While most of the editors I’m telling you about tend to be in the shadows, behind the scenes, I am thrilled to announce today that my hero Maxwell Perkins (you can read Part 1 and Part 2 of my posts about him) is about to be immortalized on film.
And the lineup includes Nicole Kidman, Michael Fassbender, and Colin Firth (be still my heart!), who is playing Maxwell Perkins.
The film is called Genius. The indiewire.com website explains that:
The film is an adaptation of the National Book Award-winning non-fiction work “Max Perkins: Editor of Genius” by A. Scott Berg, and focuses on Perkins’ (Firth) relationship with the (excellent, underappreciated) author Thomas Wolfe (Fassbender). A writer who poured words onto the page, Wolfe worked with and battled Perkins over the length of his books, with the editor cutting 90,000 words from his first novel “Look Homeward, Angel” (later restored in an updated version of the book, “O Lost!“).

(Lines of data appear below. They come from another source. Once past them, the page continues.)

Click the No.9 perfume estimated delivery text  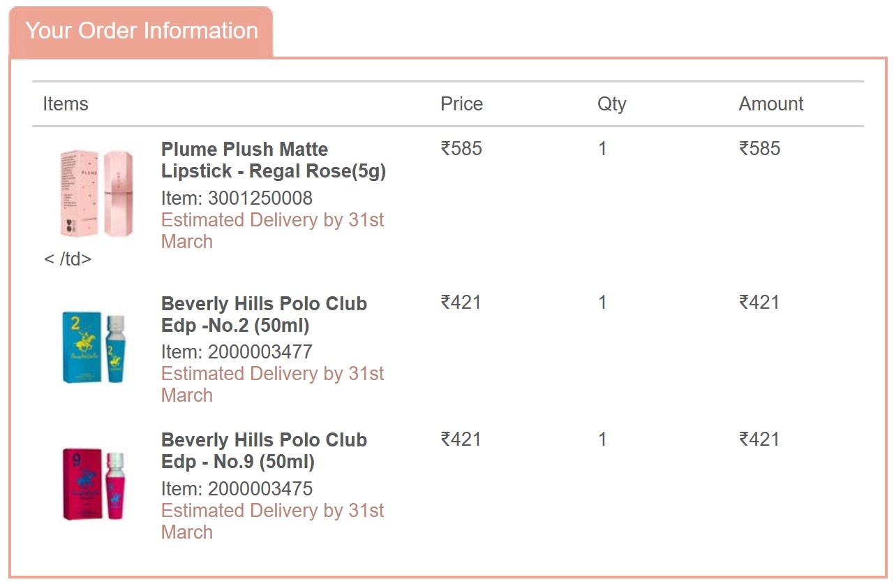coord(273,521)
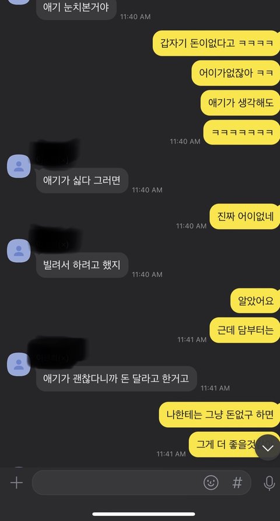Select the '진짜 어이없네' message bubble
Image resolution: width=280 pixels, height=521 pixels.
click(x=245, y=217)
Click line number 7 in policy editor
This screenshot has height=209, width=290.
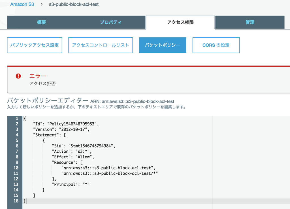(x=16, y=151)
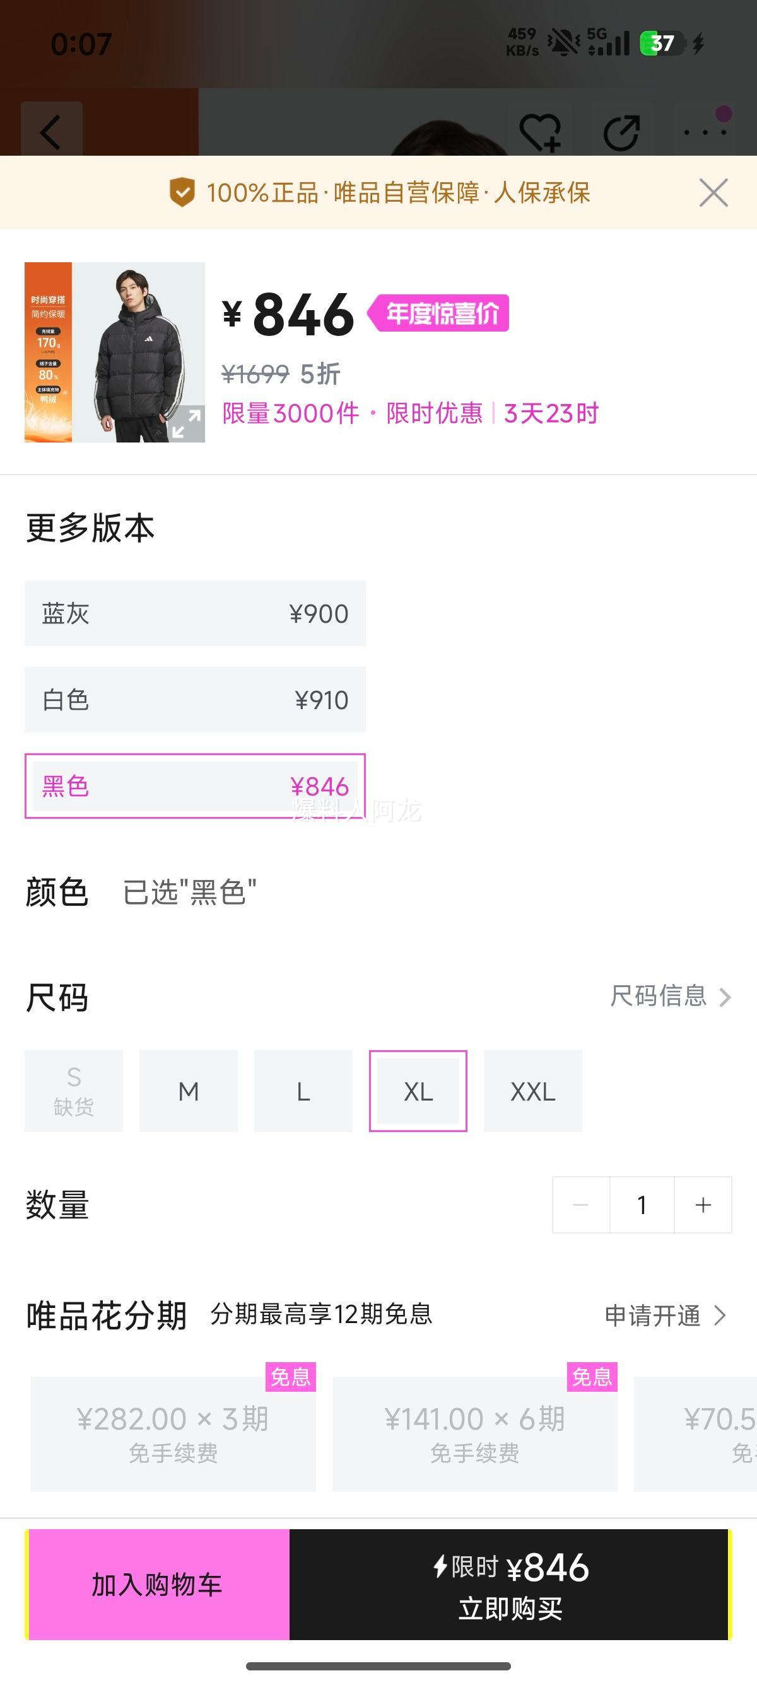The image size is (757, 1683).
Task: Select the 黑色 version at ¥846
Action: (x=195, y=786)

In time, Wolfe became resentful of what he perceived was Perkins receiving far too much credit for his work. But on his deathbed at the age of 37, Wolfe penned a tribute to Perkins who certainly helped make his career.
And according to Filmnation,
GENIUS centers on the real-life relationship between literary giant Thomas Wolfe and renowned editor Max Perkins (Firth).

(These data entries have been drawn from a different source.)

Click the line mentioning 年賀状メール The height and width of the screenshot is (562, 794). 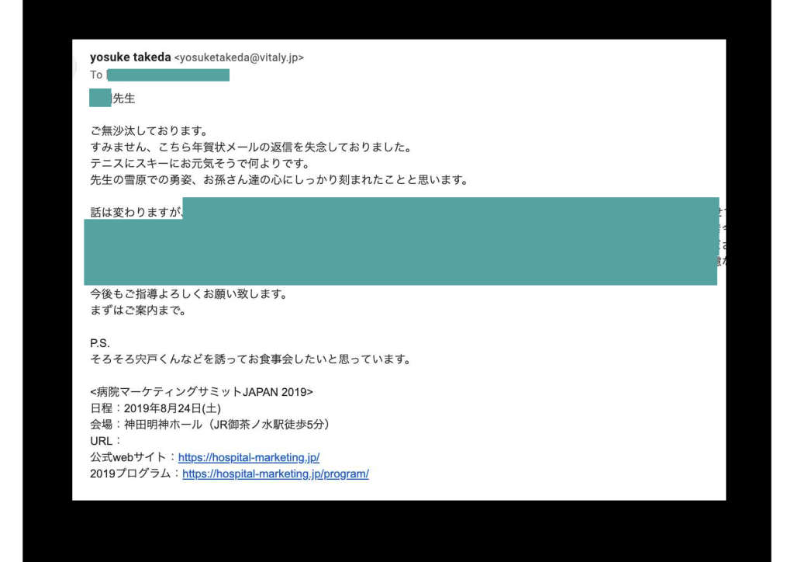[x=250, y=147]

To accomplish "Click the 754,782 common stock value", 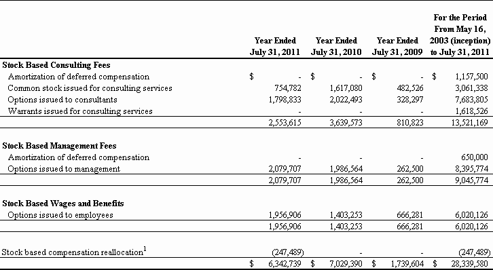I will (287, 88).
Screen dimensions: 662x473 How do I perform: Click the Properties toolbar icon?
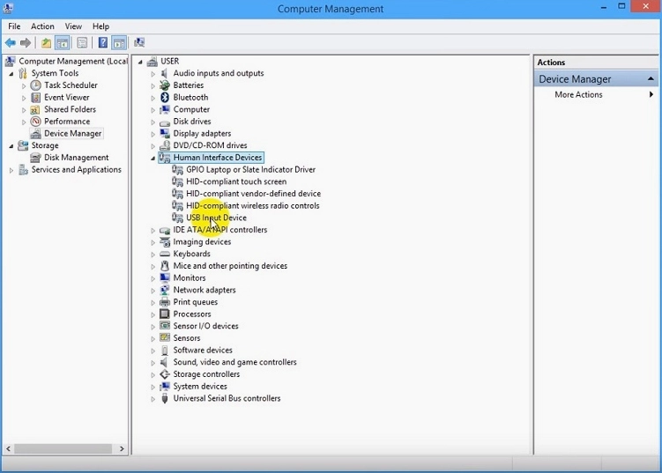click(82, 42)
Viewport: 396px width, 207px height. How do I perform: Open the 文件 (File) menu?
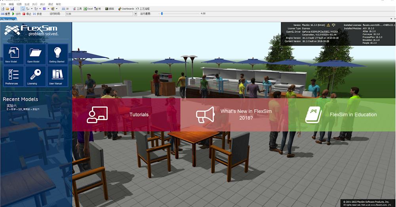[x=4, y=4]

Finding fame and critical success at a young age, Wolfe is a blazing talent with a larger-than-life personality to match. Perkins is one of the most respected and well-known literary editors of all time, discovering such iconic novelists as F. Scott Fitzgerald and Ernest Hemingway.
Wolfe and Perkins develop a tender, complex friendship. Transformative and irrepressible, this friendship will change the lives of these brilliant, but very different men forever.
While I’ve discussed Maxwell Perkins’s relationship with the likes of F. Scott Fitzgerald and Ernest Hemingway, I haven’t delved into the complex relationship he had with Thomas Wolfe. In the book I’ve referenced in previous blogs and from which the film is being made, Max Perkins: Editor of Genius, Berg recounts the piles and piles of manuscript that Wolfe laid on Perkins–leaving Perkins to attempt to make a manuscript that could actually be printed, bound, and published. Max would ask Wolfe to cut, only to discover that Wolfe had cut a few words and then added several hundred more!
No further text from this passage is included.